Measuring and Exploiting Confirmation Bias in LLM-Assisted Security Code Review

A new research paper from Dimitris Mitropoulos, Nikolaos Alexopoulos, Georgios Alexopoulos, and Diomidis Spinellis exposes a critical vulnerability in AI-powered security tools. The study, 'Measuring and Exploiting Confirmation Bias in LLM-Assisted Security Code Review', demonstrates that Large Language Models (LLMs) like those powering GitHub Copilot and Claude Code are highly susceptible to confirmation bias. In controlled experiments on 250 known vulnerability and patch pairs, simply framing a code change as 'bug-free' or a 'security improvement' in the prompt caused vulnerability detection rates to plummet by 16% to 93%. The effect was most severe for injection flaws, while memory corruption bugs were slightly more resilient.

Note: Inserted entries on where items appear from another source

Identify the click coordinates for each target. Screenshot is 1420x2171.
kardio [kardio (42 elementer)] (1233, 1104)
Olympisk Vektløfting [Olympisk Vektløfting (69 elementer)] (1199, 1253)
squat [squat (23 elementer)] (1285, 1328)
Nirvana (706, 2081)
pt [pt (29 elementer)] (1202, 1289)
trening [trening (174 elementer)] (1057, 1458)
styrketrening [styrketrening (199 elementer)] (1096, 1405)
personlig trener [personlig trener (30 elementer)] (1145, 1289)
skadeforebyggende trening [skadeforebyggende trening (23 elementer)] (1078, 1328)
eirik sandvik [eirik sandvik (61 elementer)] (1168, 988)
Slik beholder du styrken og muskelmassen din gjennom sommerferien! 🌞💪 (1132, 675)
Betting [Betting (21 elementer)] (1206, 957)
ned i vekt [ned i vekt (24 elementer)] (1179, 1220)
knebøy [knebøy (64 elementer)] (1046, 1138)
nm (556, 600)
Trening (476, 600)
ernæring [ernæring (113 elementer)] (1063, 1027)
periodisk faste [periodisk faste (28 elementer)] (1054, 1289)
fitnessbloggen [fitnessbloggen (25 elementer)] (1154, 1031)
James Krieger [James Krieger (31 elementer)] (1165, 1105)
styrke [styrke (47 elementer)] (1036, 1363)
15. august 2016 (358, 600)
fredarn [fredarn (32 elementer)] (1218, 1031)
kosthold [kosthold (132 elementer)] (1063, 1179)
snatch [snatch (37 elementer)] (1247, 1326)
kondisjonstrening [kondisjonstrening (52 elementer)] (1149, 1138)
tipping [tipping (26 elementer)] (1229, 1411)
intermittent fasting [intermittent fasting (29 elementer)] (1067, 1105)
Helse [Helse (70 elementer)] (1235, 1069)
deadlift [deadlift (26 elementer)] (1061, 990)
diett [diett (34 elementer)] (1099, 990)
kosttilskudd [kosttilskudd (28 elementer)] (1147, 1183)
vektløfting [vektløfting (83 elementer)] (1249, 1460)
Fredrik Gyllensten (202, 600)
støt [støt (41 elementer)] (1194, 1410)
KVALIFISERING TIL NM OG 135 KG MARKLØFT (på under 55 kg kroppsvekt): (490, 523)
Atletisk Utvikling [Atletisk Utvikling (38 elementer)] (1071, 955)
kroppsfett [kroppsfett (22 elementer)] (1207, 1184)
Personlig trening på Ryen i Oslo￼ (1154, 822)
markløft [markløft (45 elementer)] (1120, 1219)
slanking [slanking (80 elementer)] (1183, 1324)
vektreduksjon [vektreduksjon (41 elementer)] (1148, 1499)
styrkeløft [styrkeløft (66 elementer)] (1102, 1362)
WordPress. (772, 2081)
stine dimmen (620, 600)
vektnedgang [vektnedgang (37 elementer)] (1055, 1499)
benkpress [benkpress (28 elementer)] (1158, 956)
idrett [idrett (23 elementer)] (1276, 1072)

The researchers then conducted a practical exploit, mimicking an adversarial pull request that reintroduced a known vulnerability while being framed as an urgent fix. This attack succeeded 35% of the time against GitHub Copilot in a one-shot scenario. Alarmingly, against an autonomous agent like Claude Code configured in a real project pipeline, where an adversary could iteratively refine their misleading framing, the success rate soared to 88%. The study also identified effective countermeasures: redacting potentially biased metadata from prompts and using explicit instructions to consider security risks restored detection in all interactive cases and 94% of autonomous cases. This highlights that the deployment model—interactive assistant vs. autonomous agent—significantly impacts risk.